Exercise directions: Quote the whole listing word for word. Do not include the pictures.

Records shown:
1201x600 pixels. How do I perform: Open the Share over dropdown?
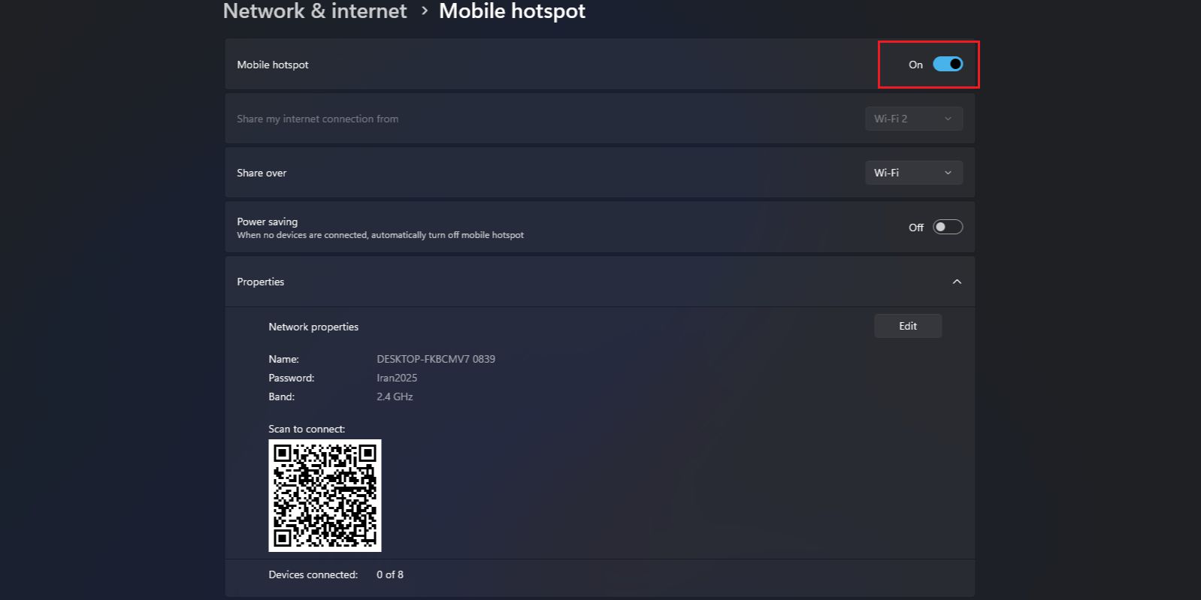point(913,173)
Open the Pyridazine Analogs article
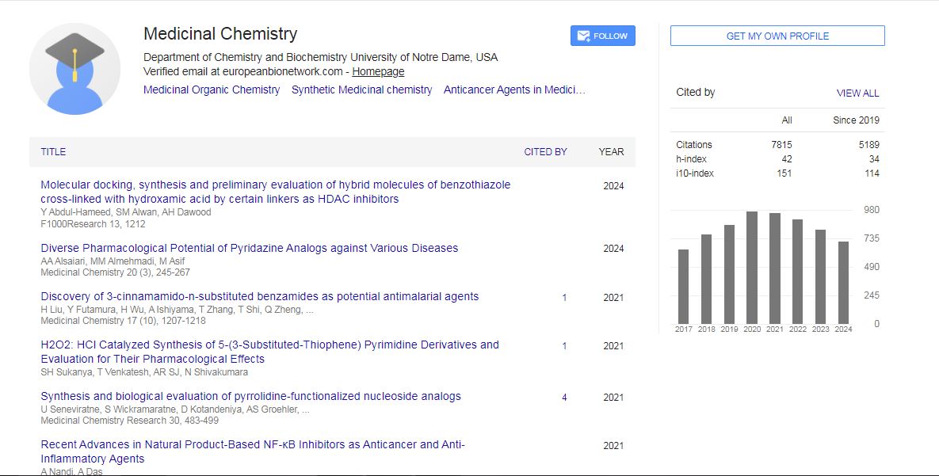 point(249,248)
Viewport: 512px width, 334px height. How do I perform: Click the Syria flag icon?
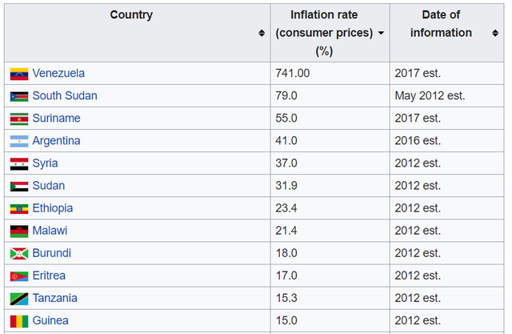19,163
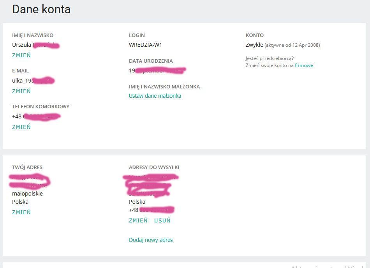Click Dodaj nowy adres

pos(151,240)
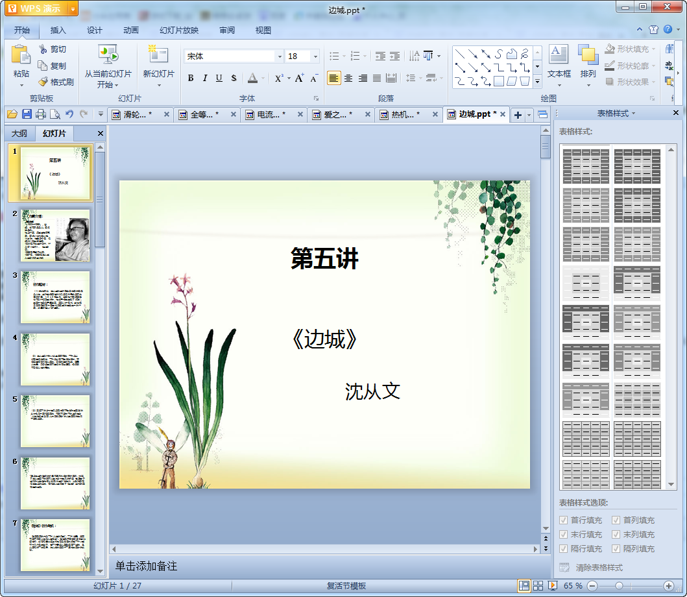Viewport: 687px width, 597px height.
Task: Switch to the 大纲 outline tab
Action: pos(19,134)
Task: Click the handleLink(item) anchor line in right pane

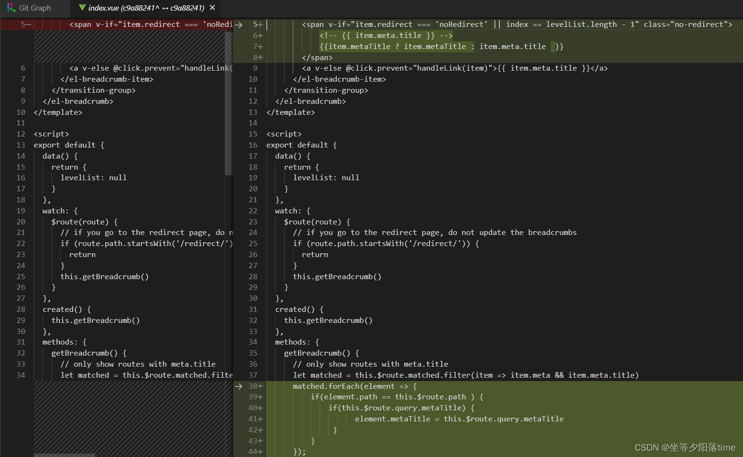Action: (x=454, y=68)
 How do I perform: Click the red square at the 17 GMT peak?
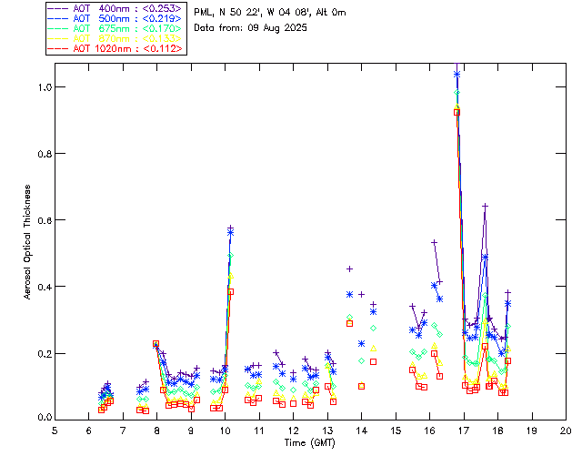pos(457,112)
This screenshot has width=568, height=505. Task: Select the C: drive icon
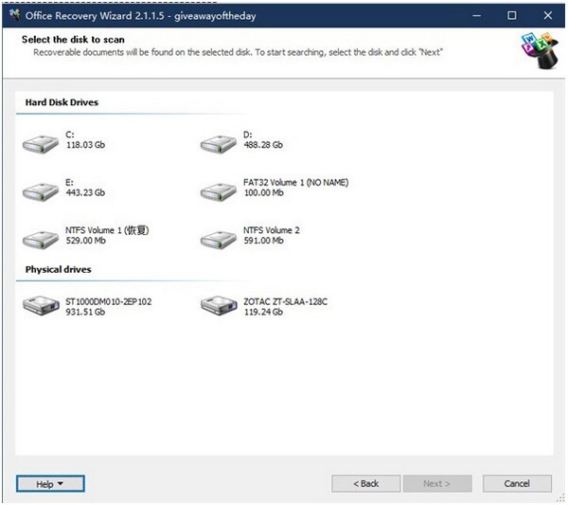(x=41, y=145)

Solution:
1201x600 pixels. How do I perform: Open the Share over dropdown?
point(913,173)
Open the Pyridazine Analogs article
 point(249,248)
Viewport: 512px width, 334px height. How do I perform: Click the Syria flag icon?
19,163
Click Dodaj nowy adres

pos(151,240)
Viewport: 687px width, 597px height.
Task: Switch to the 大纲 outline tab
Action: pos(19,134)
Task: Click the handleLink(item) anchor line in right pane

Action: (x=454, y=68)
 How do I perform: Click the red square at the 17 GMT peak?
pos(457,112)
This screenshot has width=568, height=505. Task: Select the C: drive icon
(x=41, y=145)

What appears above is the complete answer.